El Gobierno de Acuerdo Nacional mantuvo las últimas semanas la mirada puesta en la guerra contra Khalifa Haftar y su Ejército Nacional Libio en retirada. Con el decisivo apoyo militar turco, las fuerzas de Trípoli quedaron a las puertas de Sirte. Frente a la inminente ofensiva, el presidente egipcio al-Sisi, aliado de Haftar, estableció allí una línea roja advirtiendo su intervención en caso de avance.
Las potencias involucradas, principalmente EEUU, Turquía y Egipto, buscaron llevar a la mesa de negociaciones el aparente equilibrio de fuerzas. En este sentido, el 21 de agosto, Saleh, líder de la Cámara de Representantes en Tobruk, y el presidente del Consejo Presidencial al-Sarraj llamaron a un alto al fuego. Este último declaró la necesidad de desmilitarizar Sirte y la base aérea de al-Jufra, en poder de la compañía militar rusa Wagner.

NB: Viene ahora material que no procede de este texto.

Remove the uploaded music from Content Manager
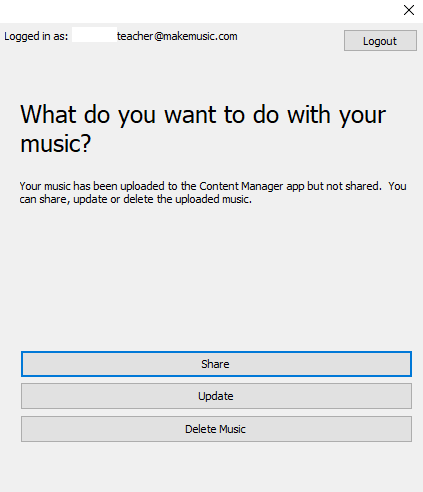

Tras los esfuerzos diplomáticos liderados por Alemania y EEUU se alcanzó la firma de un nuevo acuerdo de cese al fuego, pese a las diferencias existentes entre Trípoli y Tobruk. Las discusiones se centran en las condiciones políticas que viabilicen una tregua sostenible y el retorno a las conversaciones políticas en dirección con los lineamientos de la Conferencia de Berlín de enero.
Otro de los puntos en negociación es el reanudamiento de la producción de petróleo, el cual 6 desde enero se derrumbó de 1,2 millones de barriles diarios a aproximadamente 100.000, implicando pérdidas cercanas a los 8.000 millones USD.
En el marco de una desesperante situación humanitaria y económica, cientos de manifestantes se reunieron el domingo 23 de agosto en Trípoli y Misurata, en protesta contra el deterioro de las condiciones de vida, la división política y la corrupción. Entre las demandas incluyeron llamados a elecciones, la provisión de servicios básicos y la salida de mercenarios del país.